Moreover, the idea of progress and the subsequent belief that the technologically advanced West would pave the way for development due to their superior means that came as a result of constant war that fast-tracked technological growth and made Europe invincible in every field provided a justification for Western self-assertion abroad and inequality at home in the Third world. This put the non-western nations in a vulnerable position as its, concept of progress, allowed Europeans to what they considered ‘discover’ the whole world and gain hegemony over the global horizon. The Europeans thought they had discovered the whole world because they believed that with their superior means and lifestyles they had provided the rest of the world with a better, improved way of living and due to the growth of strong faith in progress this rhetoric was accepted by those outside the west hungry for progress. Therefore, this was the relationship between racism and the ideology of progress, one characterized by looking at the West as a role model.

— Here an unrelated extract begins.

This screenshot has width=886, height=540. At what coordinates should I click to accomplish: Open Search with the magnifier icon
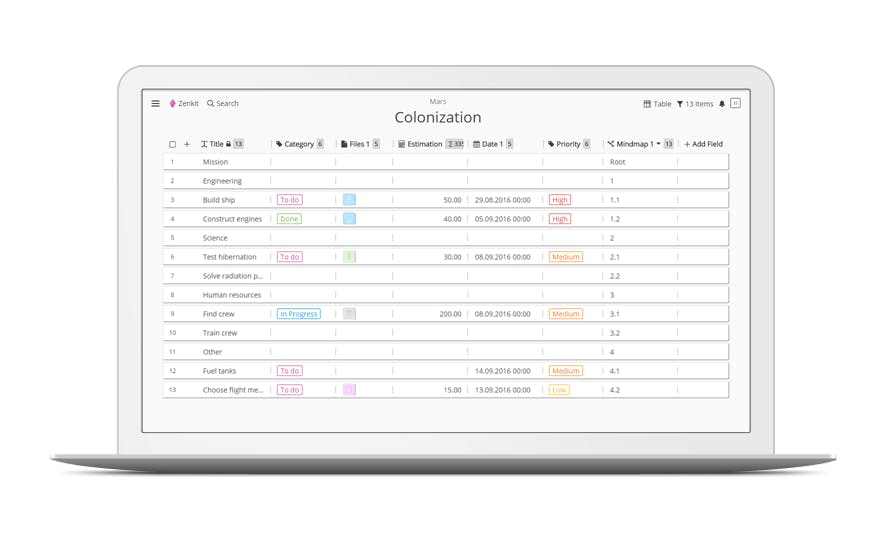210,103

Sbert mentioned how what was not understood by the rest of the world was the intentional or unintentional, loss of identity that would result from progress. Faith in progress would be stripping the common man from all his traditional means, cultural footholds, and personal confidence as he faces the market, industry, and the nation-state. When the Europeans with the rhetoric of ‘discovering’ the whole world and paving the way for development which would lead to progress entered the Third World, the consequence of this was that the locals in the areas were stripped off their cultural identity along with their sense of pride, in fact, it was completely undermined as they sought validation for their own superiority at the expense of others. Hence, this was the relationship between racism and the ideology of progress, one where the rhetoric of progress took away one’s own cultural identity.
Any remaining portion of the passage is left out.